House panel takes on government transparency

The House Oversight and Government Reform Committee explored legislative means to increase transparency in government at a March 23 hearing.

US Capitol
 

Government transparency can take many forms, and not all of them have bipartisan support.  (Congressional Democrats' demands for President Donald Trump’s tax returns are unlikely to get traction anytime soon, for example.)   But at a March 23 House Committee on Oversight and Government Reform hearing, one piece of legislation seemed to resonate on both sides of the aisle: the Open, Public, Electronic and Necessary (OPEN) Government Act.

The open government bill, which also received bipartisan support last Congress, would codify President Barack Obama's 2013 executive order to require federal agencies to publish their information to Data.gov in a non-proprietary, machine-readable format.

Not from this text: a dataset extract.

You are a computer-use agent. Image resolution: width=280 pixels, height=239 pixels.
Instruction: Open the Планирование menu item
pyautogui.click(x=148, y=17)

It would also standardize open data definitions, map federal data sets and ensure that CIOs have the authority to improve dataset quality.

Last Congress, the bill was introduced by Sens. Brian Schatz (D-Hawaii) and Ben Sasse (R-Neb.), where it passed by unanimous consent just before the end of the year. 

Reps. Blake Farenthold (R-Texas) and Derek Kilmer (D-Wash.) sponsored a companion bill in the House, but it did not receive a vote before session’s end. At the March 23 hearing, Farenthold confirmed that he and Kilmer plan to reintroduce their bill this Congress.

Data Coalition Executive Director Hudson Hollister told FCW he also expects Sasse and Schatz to lead the bill's reintroduction in the Senate, and while there could be minor tweaks to the bills, they are “going to substantively the same.”

“What’s really important is to track what the government is doing, the operations and particularly the money," Hollister said. “That’s hard to hide, and you see the results there.… If it’s fully implemented, it’s going to reveal things that nobody anticipated.”

The transparency provided by the bill’s implementation would benefit more than just private citizens and companies, Hollister said. It would also reduce agency costs for big data projects by eliminating duplicative processes. He suggested the bill would also complement and modernize the often-frustrating Freedom of Information Act request and response process.

FOIA, “while still an essential avenue for transparency, is no longer the most efficient one,” he said. “Information technologies now make it possible for the government to operate in the open, online, without waiting to receive a FOIA request.”

Hollister said that while “it’s very difficult to pass transparency reform” in times of heightened partisanship and political controversy, he does think it will pass, adding that the Senate’s unanimous passage of the bill last year “bodes well.”

Along with the bipartisan support of the bill and the Digital Accountability and Transparency Act, there are additional reasons for optimism this time around.

The bill received a favorable cost estimate from the Congressional Budget Office and backing from a variety of companies and interest groups.

Last May, 48 signatories -- including Amazon Web Services, Esri, R Street Institute, the Sunlight Foundation, the Project on Government Oversight and the U.S. Chamber of Commerce Technology Engagement Center -- sent a letter supporting the bill to the House Oversight Committee.

Data Coalition Policy Director Christian Hoehner told FCW that once the bill is reintroduced, the groups plan to send another letter of support that is “on track” to have even more signatories.

Other bills the committee considered were Rep. Thomas Massie’s (R-Ky.) Federal Reserve Transparency Act, which would expand the scope of what watchdog audits could cover, and chairman Jason Chaffetz’s (R-Utah) Fannie Mae and Freddie Mac Transparency Act, which would apply the FOIA process to the government-sponsored mortgage financiers.